Event Driven Architecture over Polling Architecture for File Transport using Java NIO

with Project-X and UltraStudio

Chanaka Lakmal
Apr 18, 2017 · 7 min read
Java NIO

Overview

File transport allows files in the local file system to be read from and written to. A polling transport scans a directory or set of directories repetitively with a given period of interval. This is usually an overhead and leads to inefficient use of system resources since it scans the entire set or directories and files periodically even when there are no modifications.
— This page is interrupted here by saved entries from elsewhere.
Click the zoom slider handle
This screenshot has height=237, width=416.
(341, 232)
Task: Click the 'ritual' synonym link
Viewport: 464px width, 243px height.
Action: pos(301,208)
As a solution, NIO file transport acts as a non-polling transport which will trigger an event if and only if a file or a directory is created or modified within its monitoring scope.

NIO File Transport

NIO File Transport of AdroitLogic Project-X is a good industrial level practical application which acts as a non-polling file transport. Developing integration flow with NIO File Transport has been easier with Project-X and UltraStudio.

How?

NIO File Ingress Connector

NIO File Ingress Connector which is a simple connector that allows you to fetch the files as you want. This ingress connector is used for the NIO File Transport as described in the following documentation.


How this actually works?

The JDK 7 provided a special package called java.nio. Java NIO (New I/O) is an alternative I/O API for Java (from Java 1.4), serving as an alternative to the standard Java I/O and Java Networking API’s. Java NIO offers a different way of working with IO than the standard I/O API’s. This package provided a sub-package java.nio.file containing a file system change notification API, called the WatchService API. This API enables to register a directory (or set of directories) with a watch service which, when started, captures all the events of creation or modification of files and directories and makes them available via an event queue, similar to the Linux inotify API.

So, in this event based file transport we give set of parameters as follows:

Root path : Root path for a file/directory to watch the files from

Path pattern : A pattern for file path to watch for files

Pattern Syntax : Pattern syntax of the file path pattern (glob or regex)
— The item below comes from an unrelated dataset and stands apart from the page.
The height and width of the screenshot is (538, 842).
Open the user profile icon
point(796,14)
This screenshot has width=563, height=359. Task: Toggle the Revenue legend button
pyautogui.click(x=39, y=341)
Initially when the watch service get started it register all the directories and sub-directories under the root directory that we register the watch service for. Then it keeps the eye on each and every directory registered under the root directory. Whenever a file or directory is created or modified or deleted it trigger an event. But the event is triggered according to the registered events that we are interested. Then if it is a directory it is registered in the watch-service in order to detect the changes inside of that and if it is a file it is taken for the process.
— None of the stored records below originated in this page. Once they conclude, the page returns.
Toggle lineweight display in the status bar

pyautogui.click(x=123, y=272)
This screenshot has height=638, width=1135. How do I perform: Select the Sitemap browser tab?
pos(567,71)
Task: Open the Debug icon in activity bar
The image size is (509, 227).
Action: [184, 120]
The triggered events are added to a queue by the watch service and we have to process it by taking them as batches by key.pollEvents(). That returned event has 4 types of StandardWatchEventKinds as follows:

ENTRY_CREATE : A directory entry is created.

ENTRY_DELETE : A directory entry is deleted.

ENTRY_MODIFY : A directory entry is modified.

OVERFLOW : Indicates that events might have been lost or discarded.

Path pattern and pattern syntax is used for filter the files we want. We can give a path pattern in the syntax of glob or regex and ask for scan several directories for the several types of files we want.

If these types of pattern is given after we get an event from the file we check the file name + file path with the path pattern. So that we use getPathMatcher method provided by java.nio.FileSystem package. We create a custom GRPattern class which keeps the pattern details with pattern syntax and path pattern.


OVERFLOW Event

OVERFLOW is a special type of event and we do not have to register for the OVERFLOW event to receive it. When this type of an event received it means that the queue is overflowed and no space to add currently creating events. After we reset the queue it start the process again. But there may be one or more events lost due to this overflow. So it is to be handled manually as follows:

  1. We can take the system time and directory when an OVERFLOW event get detected. Then we can scan the relevant directory for the files which have been created before that time. That is not an overhead because since the normal procedure detects the files that have been created in that directory there are very small amount of files left to process. But if we don’t remove the detected file from the system this approach is not going to work.
  2. We can stop the scanning of current directory which is involved for the overflow. Then we can register that directory as a new directory created now and start the procedure from the beginning (only for that directory).

Example of OVERFLOW event

Suppose a case where a new directory get registered with the watch service and at a moment a huge number of files (such as 10000) copied to that directory or created inside that directory. Then the watch service will detect all the files and queue for processing. But if the dequeuing and processing part of the files is slower than the enqueuing of files to the queue, the event OVERFLOW will be thrown.


Advanced

There is a special type of case which we are a going to miss some amount of files due to that. If the file system creates files or directories in a high rate, there may be some amount of files created in a particular directory before we register that directory in the watch service although it doesn’t takes considerable amount of time. So in that case also it is to be handled manually as follows:

We know the directory when the directory get registered in the watch service. Then we can scan the relevant directory for the files which have been created in it. Those are the files which are missed due to the time taken by watch service to register particular directory. The files created after the watch service get registered will be caught by normal scenario.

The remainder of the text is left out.